Keeping pace with deepfake technology and finding a method of prevention

Despite three effective methods and a published paper on the subject, Prof Lyu promises he will keep pursuing better methods for deepfake detection.

He notes that even in the space of a few months between the end of last year and the start of 2019, he has seen noticeable advancements in the production of deepfakes.

“Papers from NVIDIA have shown that it’s able to generate highly realistic human faces and those techniques could potentially be combined with deepfakes to synthesise the fine facial details,” he says.

“That will make the image more visually realistic and harder for us to detect.”

Prof Lyu is already working on ways to target the use of this new technology in fake videos but worries that a lack of quality was one of the few reasons stopping their proliferation during the 2018 midterm elections in the US.

He says: “At the time, the technology was not as good as people previously thought and to create good deepfake videos, it can take a lot of manual processing work.

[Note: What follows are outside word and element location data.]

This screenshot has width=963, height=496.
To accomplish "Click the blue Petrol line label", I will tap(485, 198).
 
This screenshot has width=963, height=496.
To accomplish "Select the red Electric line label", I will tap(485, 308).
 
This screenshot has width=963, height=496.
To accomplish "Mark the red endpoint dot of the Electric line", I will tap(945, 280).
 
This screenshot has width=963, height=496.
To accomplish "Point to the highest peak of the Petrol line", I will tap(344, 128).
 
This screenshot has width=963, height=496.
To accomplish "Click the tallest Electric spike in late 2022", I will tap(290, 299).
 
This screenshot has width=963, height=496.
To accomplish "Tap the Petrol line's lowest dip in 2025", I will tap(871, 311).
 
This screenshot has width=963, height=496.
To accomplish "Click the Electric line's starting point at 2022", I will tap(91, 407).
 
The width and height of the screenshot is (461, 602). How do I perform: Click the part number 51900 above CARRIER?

“It was not ready for large-scale deployment by a government-backed group.

“With enough resources and the right technology, the ability to create very believable high-quality deepfakes will be within reach in the next few years.

“Although it wasn’t a problem for the last round of elections, in 2021 the concerns will become more real and people should be taking action to prevent this problem.”

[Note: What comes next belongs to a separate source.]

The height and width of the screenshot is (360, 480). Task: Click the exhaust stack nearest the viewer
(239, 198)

Prof Lyu believes the big tech companies and platforms, such as YouTube, Facebook and Twitter, should be the first line of defence against deepfakes.

However his team has another card up its sleeve when it comes to preventing deepfakes.

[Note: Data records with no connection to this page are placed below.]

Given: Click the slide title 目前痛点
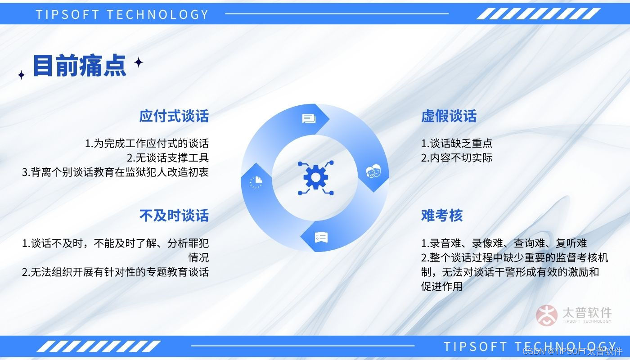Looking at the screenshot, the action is click(80, 66).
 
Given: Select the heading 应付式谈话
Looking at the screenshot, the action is click(174, 116).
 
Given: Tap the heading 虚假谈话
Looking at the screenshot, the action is click(449, 116).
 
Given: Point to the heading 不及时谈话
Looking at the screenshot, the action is click(174, 216).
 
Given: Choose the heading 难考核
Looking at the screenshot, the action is click(442, 216).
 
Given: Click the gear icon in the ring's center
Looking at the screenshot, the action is click(315, 178).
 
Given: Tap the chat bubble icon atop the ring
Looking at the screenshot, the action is click(309, 119).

His team is currently working on a pro-active prevention to help people that could be a target of deepfakes.

“Deepfake producers rely on the availability of a large amount of images of faces so they can train their AI model,” he says.

“This is the lifeline of this technology and we are providing images of our face as a free training resource every time we upload a selfie online.

“Even though the images we post are innocuous, it could still pose a threat to our identity being stolen and it’s creating a new privacy issue.

“My lab is currently working on methods to protect us from this sort of malicious attack.”

While his team have found ways of identifying deepfakes, Prof Lyu has also begun trialling a method that puts prohibitions on images uploaded on the internet.

This would have no visual impact on the image itself but can hide the person’s face from facial recognition programmes.

He claims that preliminary results are promising and it has the potential to slow down the entire production pipeline for creating deepfakes.

It could prove to be a crucial form of defence in the new battle with deepfakes.